* **Assignment 1**
Summarize the text on DEHP exposure estimates in two sentences.
* **Assignment 2**
From the DEHP exposure text, reproduce the part between "Table 2 provides a" and "adult DEHP exposure.", inclusive, and switch "Belgium" to "the Netherlands".

* **Page text**
################
Table 2 provides several biomonitoring-based estimates of total exposure relevant to this age range. The most robust dataset [7] is for somewhat older children but is a useful starting point for this comparison. Beko et al. [7] sampled the urine of 441 3–6 years old Danish children in 2008–2009. This study found that the mean biomonitoring-based dose was 7.4 µg/kg/day (median 4.42, 95th % 16.9). A smaller study of Taiwanese children, aged 2–3 found a similar central tendency 8.1 µg/kg/day [65]. An apparent outlier value is from a small study of children in the US sampled in 2000 which found only 2.8 µg/kg/day (estimate provided in Reference 7). The Beko et al. dataset [7] may provide the best comparison because of its large number of participants and relatively recent sampling period, although the age group is slightly older than what was used for pathways calculations. Comparison of total DEHP exposure by the pathways based (12 µg/kg/day) and biomonitoring-based (7.4 µg/kg/day) approaches yields a close match suggesting a reasonable degree of confidence in the central tendency estimate of DEHP exposure for this age group, especially considering that the slightly younger ages used in the pathways analysis are likely to spend more time mouthing objects as compared to older children [18].

4.3.3. Pregnant Women

Table 2 provides a biomonitoring dataset for adults which converted urinary DEHP metabolites to intake estimates across 209 adults in Belgium [66]. This resulted in an estimate of 1.43 µg/kg/day (50th percentile), ranging up to a maximum of 17.5 µg/kg/day. These estimates closely match the pathways estimates of DEHP exposure in adults (Table 2) suggesting a reasonable degree of confidence in the aggregate and pathways estimates of adult DEHP exposure.
################
* **Information provided**
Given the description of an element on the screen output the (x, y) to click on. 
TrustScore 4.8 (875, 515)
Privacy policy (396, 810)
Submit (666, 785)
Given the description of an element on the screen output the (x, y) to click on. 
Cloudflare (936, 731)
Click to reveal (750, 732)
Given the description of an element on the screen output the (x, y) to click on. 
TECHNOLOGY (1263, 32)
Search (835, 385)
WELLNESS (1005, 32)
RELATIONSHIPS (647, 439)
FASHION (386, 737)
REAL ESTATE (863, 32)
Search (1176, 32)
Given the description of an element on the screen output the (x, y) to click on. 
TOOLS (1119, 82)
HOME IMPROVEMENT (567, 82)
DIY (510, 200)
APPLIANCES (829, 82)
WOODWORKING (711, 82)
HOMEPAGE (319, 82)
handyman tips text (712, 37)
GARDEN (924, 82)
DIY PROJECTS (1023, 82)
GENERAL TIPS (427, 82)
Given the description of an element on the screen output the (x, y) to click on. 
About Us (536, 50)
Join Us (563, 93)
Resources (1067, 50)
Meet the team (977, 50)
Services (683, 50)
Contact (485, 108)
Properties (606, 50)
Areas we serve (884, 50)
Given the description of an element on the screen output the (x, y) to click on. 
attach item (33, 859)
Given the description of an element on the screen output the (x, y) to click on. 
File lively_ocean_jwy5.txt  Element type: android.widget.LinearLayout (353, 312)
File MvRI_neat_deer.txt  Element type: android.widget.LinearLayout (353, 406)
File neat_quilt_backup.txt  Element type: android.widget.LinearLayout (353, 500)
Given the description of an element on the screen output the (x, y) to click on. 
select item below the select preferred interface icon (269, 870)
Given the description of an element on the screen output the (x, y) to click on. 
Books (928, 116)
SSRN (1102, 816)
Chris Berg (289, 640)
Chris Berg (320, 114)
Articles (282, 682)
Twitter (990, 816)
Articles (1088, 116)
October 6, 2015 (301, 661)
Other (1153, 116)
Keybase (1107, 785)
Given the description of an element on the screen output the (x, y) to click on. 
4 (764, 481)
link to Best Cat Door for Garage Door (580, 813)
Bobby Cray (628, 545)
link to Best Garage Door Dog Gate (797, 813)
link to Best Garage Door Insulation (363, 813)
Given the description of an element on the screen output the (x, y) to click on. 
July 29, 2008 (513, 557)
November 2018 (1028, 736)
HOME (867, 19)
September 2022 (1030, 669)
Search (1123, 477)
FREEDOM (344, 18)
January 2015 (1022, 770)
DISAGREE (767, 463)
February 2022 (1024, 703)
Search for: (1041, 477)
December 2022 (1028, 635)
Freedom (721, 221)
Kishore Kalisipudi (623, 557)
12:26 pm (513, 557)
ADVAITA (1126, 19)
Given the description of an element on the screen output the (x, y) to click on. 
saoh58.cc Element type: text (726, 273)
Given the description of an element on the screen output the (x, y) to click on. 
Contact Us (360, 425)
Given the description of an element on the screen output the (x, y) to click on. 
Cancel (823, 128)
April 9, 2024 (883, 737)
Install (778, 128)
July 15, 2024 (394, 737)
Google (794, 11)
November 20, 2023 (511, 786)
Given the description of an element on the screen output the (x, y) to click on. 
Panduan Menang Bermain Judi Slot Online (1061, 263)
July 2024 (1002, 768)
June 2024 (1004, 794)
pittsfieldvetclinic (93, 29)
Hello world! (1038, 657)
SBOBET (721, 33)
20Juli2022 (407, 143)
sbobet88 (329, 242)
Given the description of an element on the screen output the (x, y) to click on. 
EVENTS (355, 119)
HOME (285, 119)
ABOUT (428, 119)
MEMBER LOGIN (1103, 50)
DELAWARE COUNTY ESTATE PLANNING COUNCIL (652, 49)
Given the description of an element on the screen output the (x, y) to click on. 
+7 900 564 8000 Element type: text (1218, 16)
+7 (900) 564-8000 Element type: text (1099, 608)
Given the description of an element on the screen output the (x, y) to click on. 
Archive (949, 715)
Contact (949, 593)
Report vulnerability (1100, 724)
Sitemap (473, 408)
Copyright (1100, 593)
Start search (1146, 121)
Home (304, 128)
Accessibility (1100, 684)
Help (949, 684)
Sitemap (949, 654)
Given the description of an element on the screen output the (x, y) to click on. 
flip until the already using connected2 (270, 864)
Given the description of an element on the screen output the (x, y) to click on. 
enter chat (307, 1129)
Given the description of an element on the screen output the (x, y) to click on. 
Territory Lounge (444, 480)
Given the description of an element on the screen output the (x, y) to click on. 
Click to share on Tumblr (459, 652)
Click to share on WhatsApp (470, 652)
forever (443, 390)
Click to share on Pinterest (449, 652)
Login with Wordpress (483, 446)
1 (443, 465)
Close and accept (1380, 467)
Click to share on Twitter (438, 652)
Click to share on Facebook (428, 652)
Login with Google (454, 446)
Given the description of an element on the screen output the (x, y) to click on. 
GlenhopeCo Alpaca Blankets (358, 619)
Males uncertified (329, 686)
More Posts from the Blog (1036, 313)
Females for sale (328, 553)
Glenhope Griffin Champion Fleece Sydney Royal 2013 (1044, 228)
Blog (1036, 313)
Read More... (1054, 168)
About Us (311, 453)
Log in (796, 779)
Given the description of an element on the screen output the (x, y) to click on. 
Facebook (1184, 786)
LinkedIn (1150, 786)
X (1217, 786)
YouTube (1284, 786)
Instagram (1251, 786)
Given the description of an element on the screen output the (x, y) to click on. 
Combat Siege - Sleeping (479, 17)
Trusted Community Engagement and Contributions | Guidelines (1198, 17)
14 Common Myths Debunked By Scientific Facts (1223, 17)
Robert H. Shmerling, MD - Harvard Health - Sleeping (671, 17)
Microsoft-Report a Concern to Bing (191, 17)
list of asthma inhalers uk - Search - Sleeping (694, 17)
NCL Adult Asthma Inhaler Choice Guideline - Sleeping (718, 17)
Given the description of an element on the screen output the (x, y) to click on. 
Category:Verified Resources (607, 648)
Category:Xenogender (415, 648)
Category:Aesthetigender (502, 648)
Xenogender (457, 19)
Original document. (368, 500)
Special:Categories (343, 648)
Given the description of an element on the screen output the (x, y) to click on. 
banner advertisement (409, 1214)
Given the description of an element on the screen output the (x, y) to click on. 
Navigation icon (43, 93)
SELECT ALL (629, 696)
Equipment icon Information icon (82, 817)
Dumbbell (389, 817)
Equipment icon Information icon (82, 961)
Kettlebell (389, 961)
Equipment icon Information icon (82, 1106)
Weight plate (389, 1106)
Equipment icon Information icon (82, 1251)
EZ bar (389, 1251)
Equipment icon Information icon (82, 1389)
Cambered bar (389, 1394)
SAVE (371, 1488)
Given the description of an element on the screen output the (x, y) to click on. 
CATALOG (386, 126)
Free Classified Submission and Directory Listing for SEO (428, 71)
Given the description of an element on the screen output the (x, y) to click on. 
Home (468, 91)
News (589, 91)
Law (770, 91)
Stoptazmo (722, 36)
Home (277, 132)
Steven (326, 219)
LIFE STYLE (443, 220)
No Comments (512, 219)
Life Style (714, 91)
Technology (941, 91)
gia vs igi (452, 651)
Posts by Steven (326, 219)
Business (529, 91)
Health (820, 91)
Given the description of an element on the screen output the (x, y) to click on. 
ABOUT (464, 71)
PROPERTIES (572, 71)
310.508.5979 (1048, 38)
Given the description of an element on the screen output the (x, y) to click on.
################
* **Problem solution 1**
For children, a large Danish biomonitoring study found a mean DEHP dose of 7.4 µg/kg/day, which closely matches the pathways-based estimate of 12 µg/kg/day and suggests reasonable confidence in the central tendency estimate for this age group. For adults, a biomonitoring dataset of 209 people in Belgium gave an estimate of 1.43 µg/kg/day (50th percentile), closely matching the pathways estimates of adult DEHP exposure.

* **Problem solution 2**
Table 2 provides a biomonitoring dataset for adults which converted urinary DEHP metabolites to intake estimates across 209 adults in the Netherlands [66]. This resulted in an estimate of 1.43 µg/kg/day (50th percentile), ranging up to a maximum of 17.5 µg/kg/day. These estimates closely match the pathways estimates of DEHP exposure in adults (Table 2) suggesting a reasonable degree of confidence in the aggregate and pathways estimates of adult DEHP exposure.